A Somalilândia, que declarou independência em 1991, tem procurado aliados e, em particular, o reconhecimento dos Estados Unidos na sua busca por legitimidade internacional.

Em Março de 2025, relatórios sugeriam que autoridades dos EUA e de Israel tinham contactado a Somalilândia, bem como a Somália e o Sudão, para considerar a aceitação de palestinianos realocados de Gaza ao abrigo do chamado “Plano Trump Riviera”.

A ideia, que incluía a expulsão total dos habitantes de Gaza, foi silenciosamente arquivada pela Casa Branca após condenação internacional generalizada e acusações de limpeza étnica.

No entanto, alguns ministros israelitas continuam a pressionar pela realocação dos habitantes de Gaza da Faixa, apelando à “emigração voluntária”.

Na altura, a Somalilândia não descartou a aceitação do reassentamento de palestinianos de Gaza, embora tenha afirmado que o reconhecimento diplomático e as relações de trabalho seriam um pré-requisito para tal medida.

A silhueta de uma mulher caminhando entre ruínas em Gaza.

Os relatórios sugeriram que a Somalilândia foi contactada para considerar a aceitação de palestinos realocados de Gaza. (Reuters: Mohamed Salem)

Após o reconhecimento de Israel, o ministro dos Negócios Estrangeiros da Somalilândia, Abdirahman Dahir Adam, negou que o seu governo tivesse concordado em aceitar habitantes de Gaza em troca da medida, dizendo à emissora pública israelita KAN: “A Somalilândia não discutiu ou concordou em acolher ou receber pessoas da Faixa de Gaza no seu território”.

Dan Diker, presidente do Centro de Segurança e Relações Exteriores de Jerusalém, considerado próximo do atual governo israelense, disse ter ouvido falar que a Somalilândia estava disposta a considerar hospedar moradores de Gaza.

“Ouvi dizer que o povo da Somalilândia se ofereceu para receber centenas de milhares, se não mais”, disse ele à ABC.

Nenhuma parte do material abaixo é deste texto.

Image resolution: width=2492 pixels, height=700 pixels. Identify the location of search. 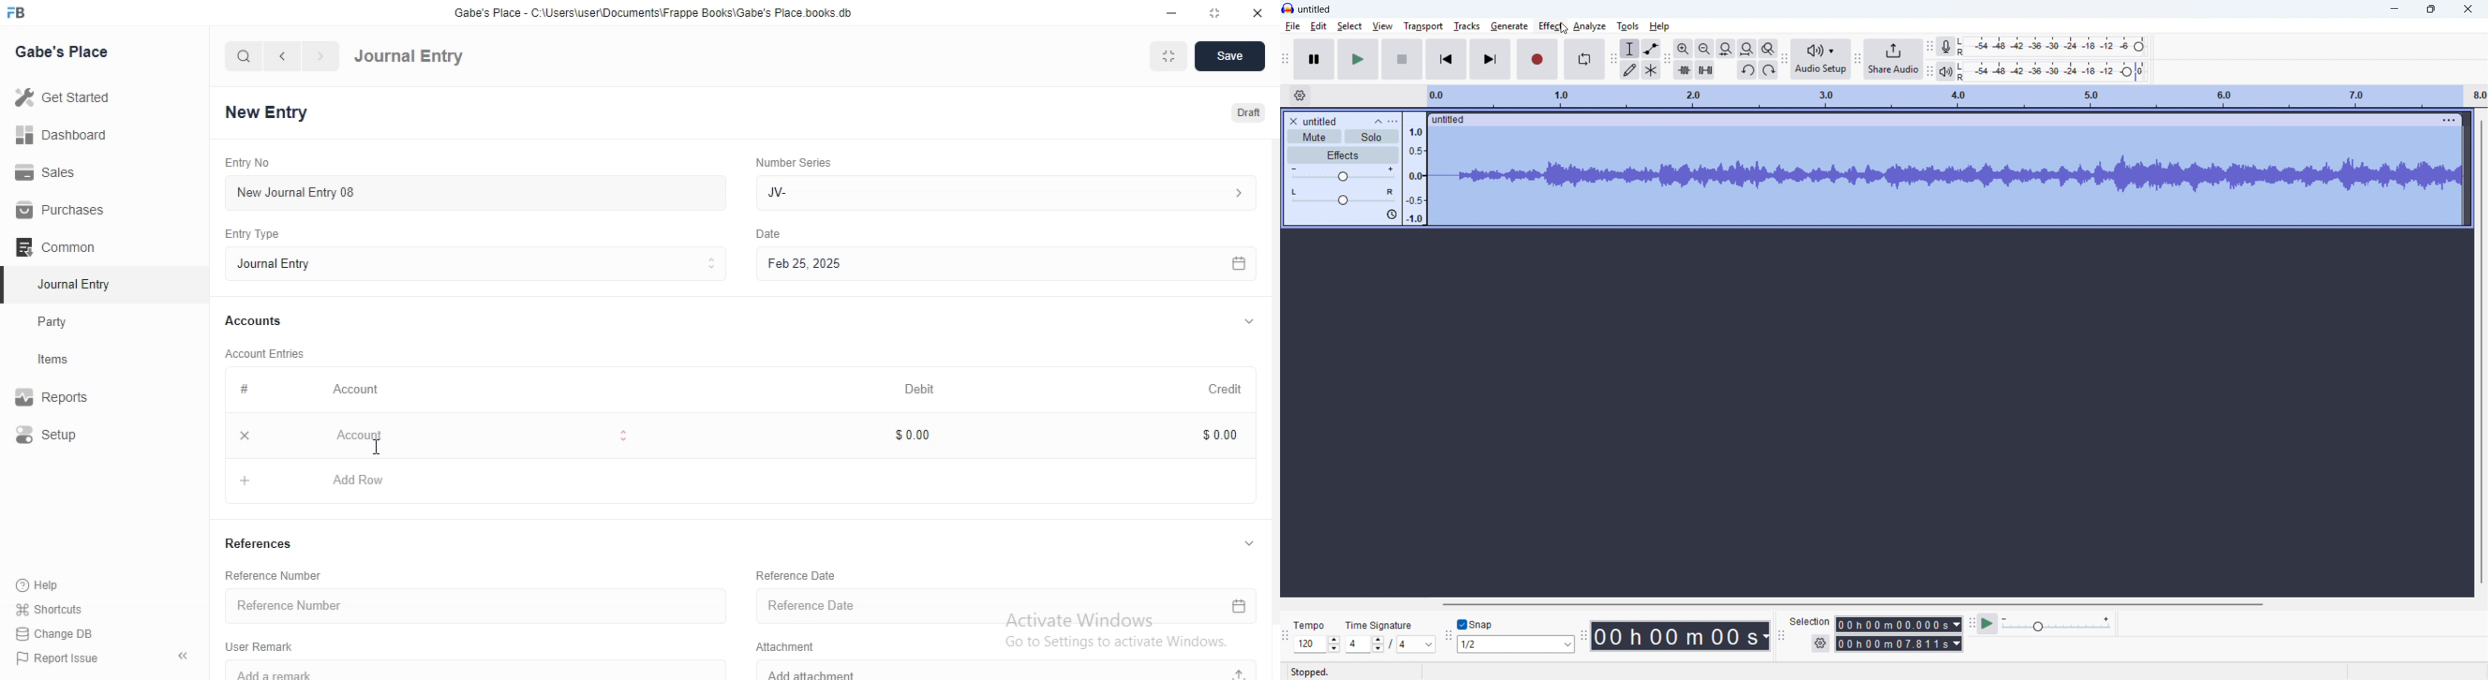
(244, 57).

Mas o Dr. Diker disse que a ideia era controversa na Somalilândia e foram levantadas questões sobre as suas implicações para a segurança.

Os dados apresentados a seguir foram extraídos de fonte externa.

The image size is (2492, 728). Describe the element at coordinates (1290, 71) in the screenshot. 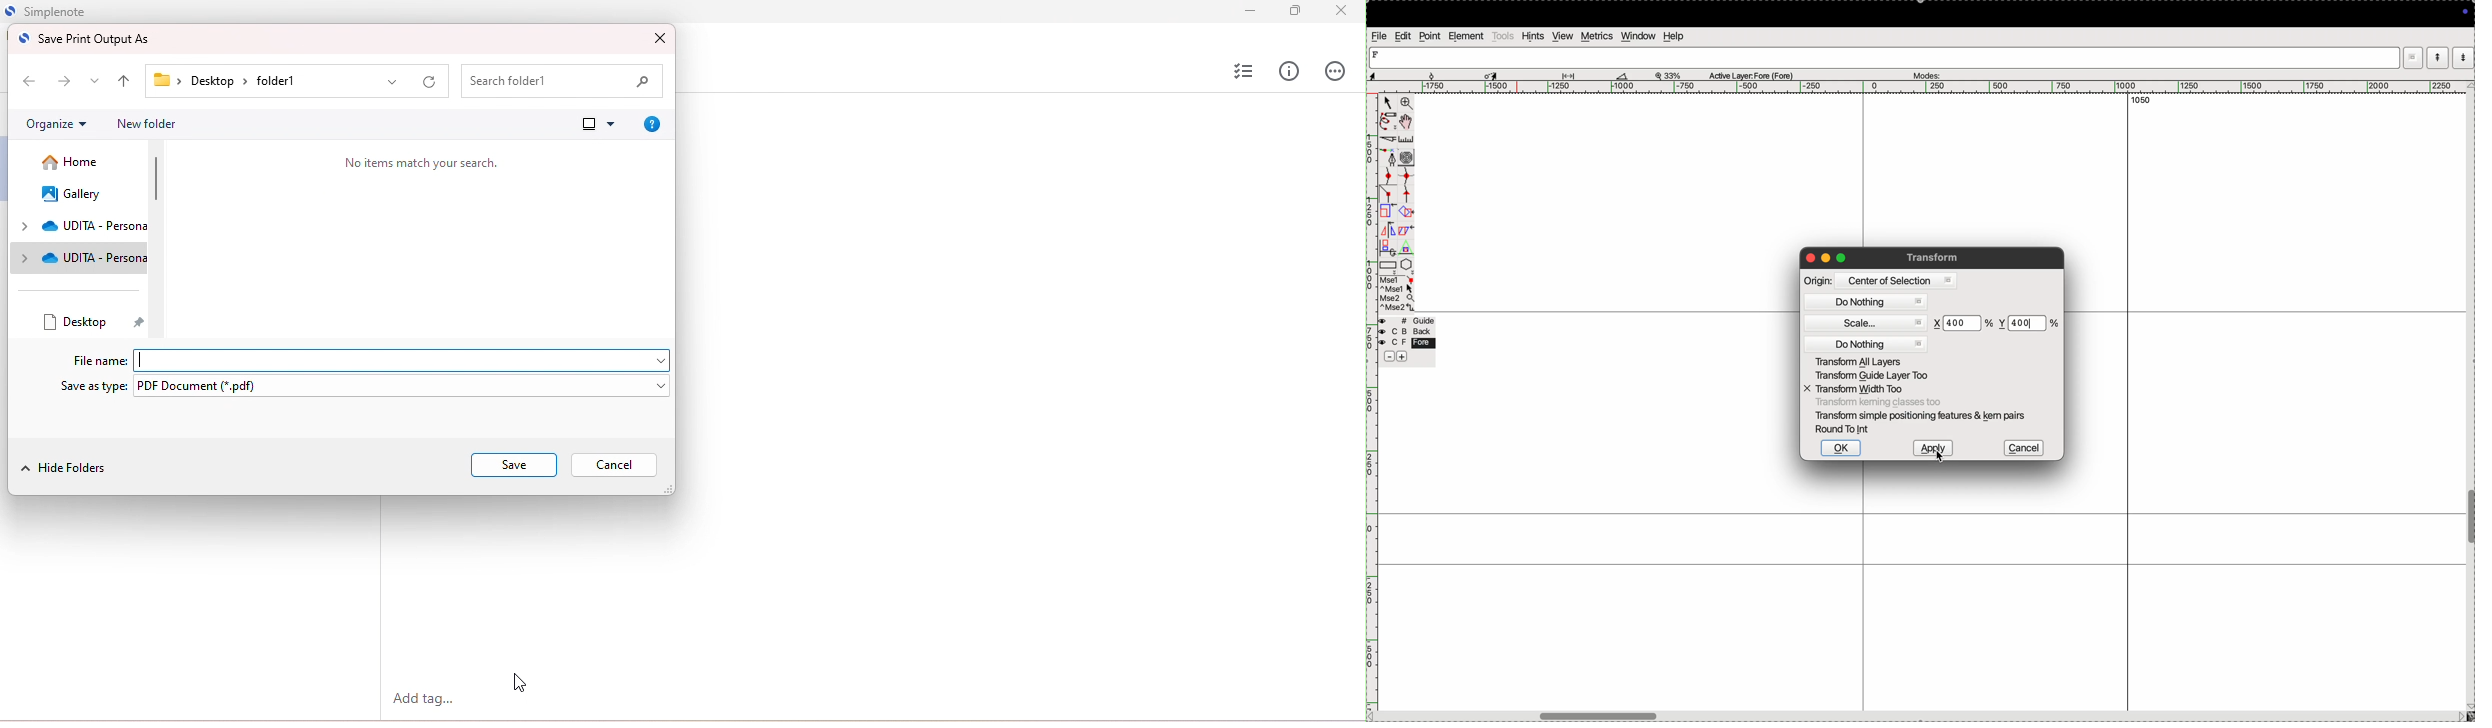

I see `info` at that location.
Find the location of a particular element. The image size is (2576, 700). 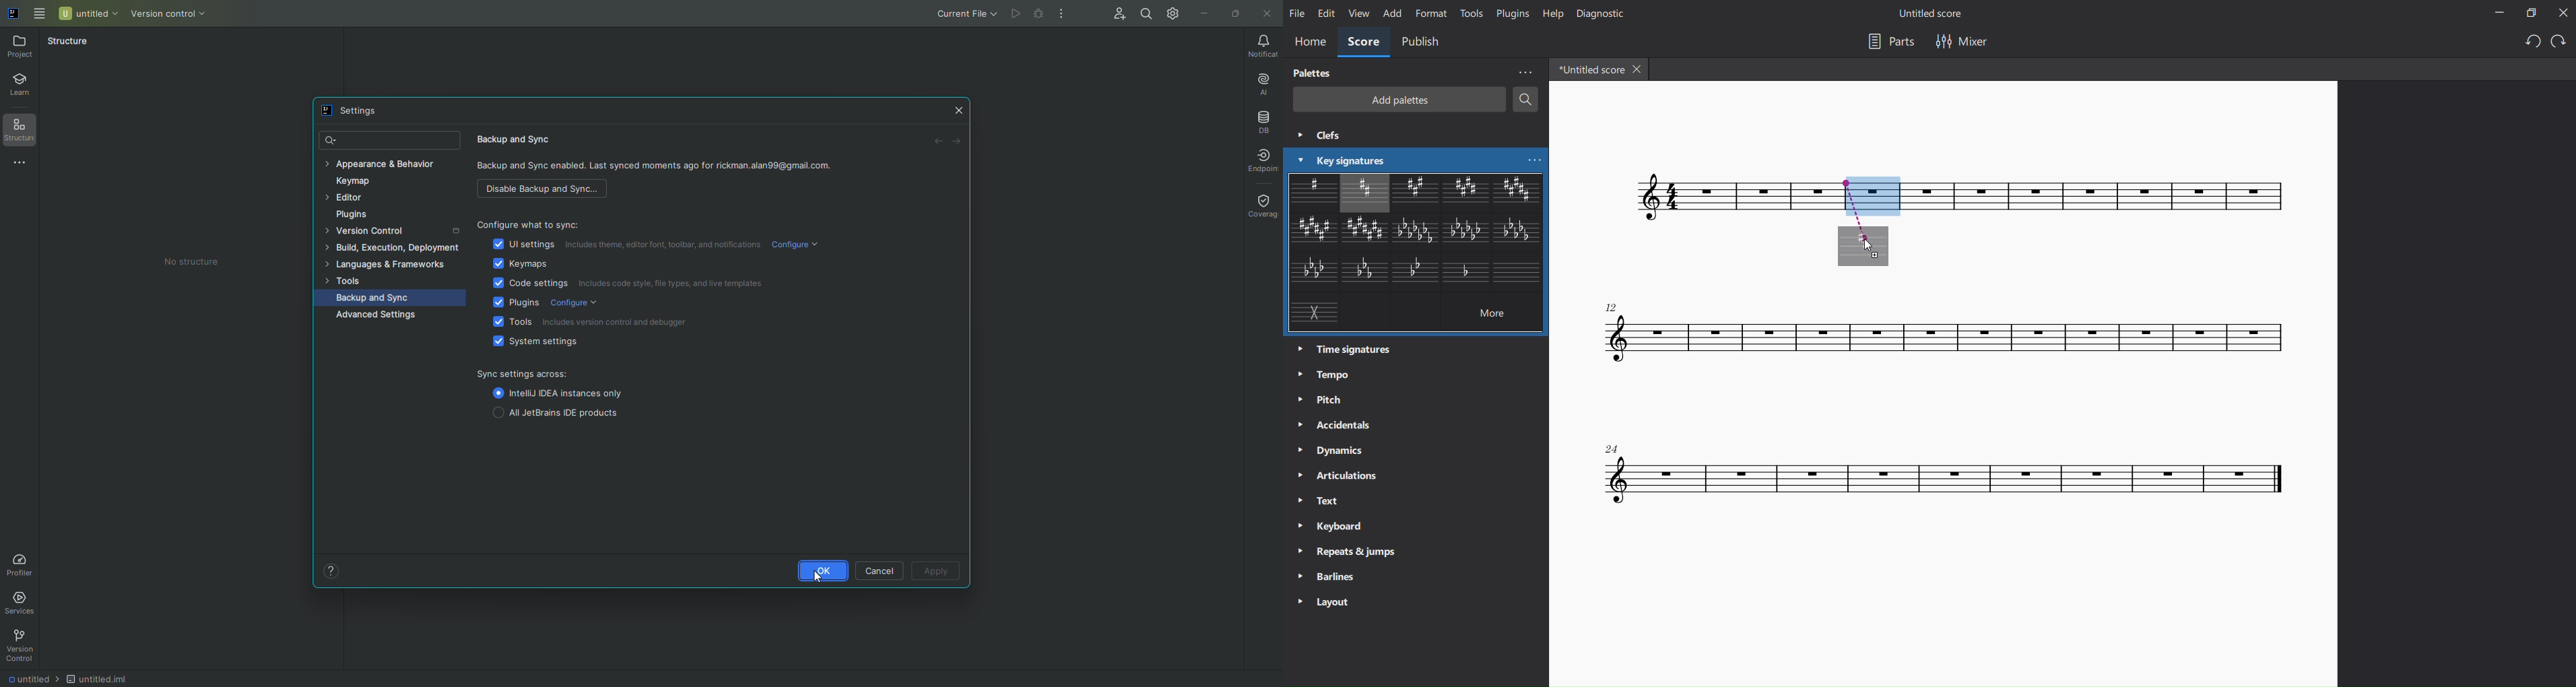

“Há, você sabe, um diálogo e um discurso muito activos sobre esse ponto. Mas penso que o governo da Somalilândia aceitaria, com uma compensação financeira adequada, uma série de… para realocar temporária ou permanentemente”, disse ele.

O Dr. Lubotzky, do Instituto de Relações Israel-África, disse duvidar que o governo israelita estivesse a considerar seriamente a possível deslocalização dos habitantes de Gaza. Ele disse que só foi promovido por ministros de extrema direita que agradaram uma audiência nacional.

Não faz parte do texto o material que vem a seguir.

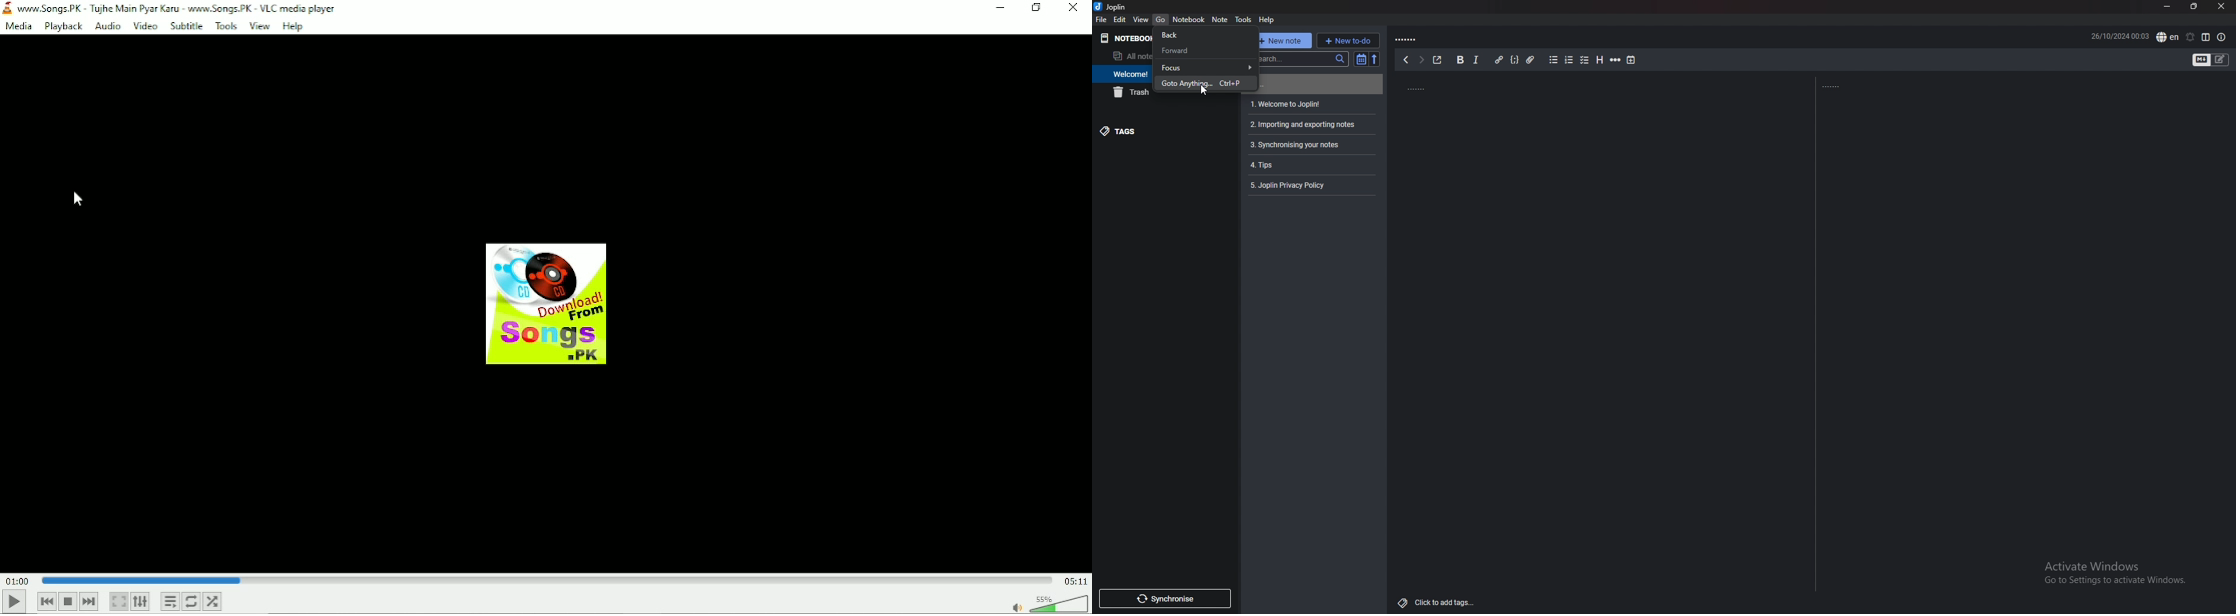 This screenshot has height=616, width=2240. What do you see at coordinates (1220, 19) in the screenshot?
I see `note` at bounding box center [1220, 19].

“Estou disposto a gastar muito dinheiro assumindo que isto não é um factor e que nem sequer foi discutido com os somalis, por uma série de razões”, disse ele.

“Em primeiro lugar, não creio que a Somalilândia alguma vez faça isso. Em segundo lugar, penso que na verdade (o primeiro-ministro Benjamin) Netanyahu e o (ministro dos Negócios Estrangeiros) Gideon Saar compreendem que isto não é realista, que esta ideia é mais por razões internas.”

Terceira razão: neutralizar a influência de Türkiye

O benefício final, se não um rompimento do acordo, para Israel pode ter sido a oportunidade de irritar e contrariar a influência de Türkiye, o seu antigo aliado que se tornou adversário no governo do Presidente Recep Tayyip Erdoğan.

Türkiye tem sido um grande apoiante do governo somali, tem uma base militar em Mogadíscio e anunciou recentemente que está a trabalhar na exploração de energia ao largo da costa somali.

O presidente turco Erdogan acena para a câmera de terno azul e gravata.

Türkiye tornou-se um aliado que se tornou adversário sob o presidente Erdoğan. ( AP: Vladimir Smirnov: Sputnik: Foto da piscina do Kremlin)

O Presidente Erdoğan condenou o reconhecimento da Somalilândia por Israel, chamando-o de “ilegal e inaceitável”.

Mas o Dr. Lubotzky disse que as atividades de Türkiye na região eram uma consideração secundária.

“Israel não fez isso (reconhecer a Somalilândia) por causa da Turquia”, disse ele.

“Quero dizer, é uma coisa boa de se ter, (porque) o atual governo israelense, a perspectiva é que, de certa forma, utz ('irritante' em iídiche) Türkiye é legal, mas não foi por isso que eles fizeram isso.

“Israel… está preocupado que, a longo prazo, a Turquia tente cercar Israel.

Isto é algo que preocupa as pessoas, mas não é a primeira prioridade. E em Israel eles trabalham apenas de acordo com as primeiras prioridades.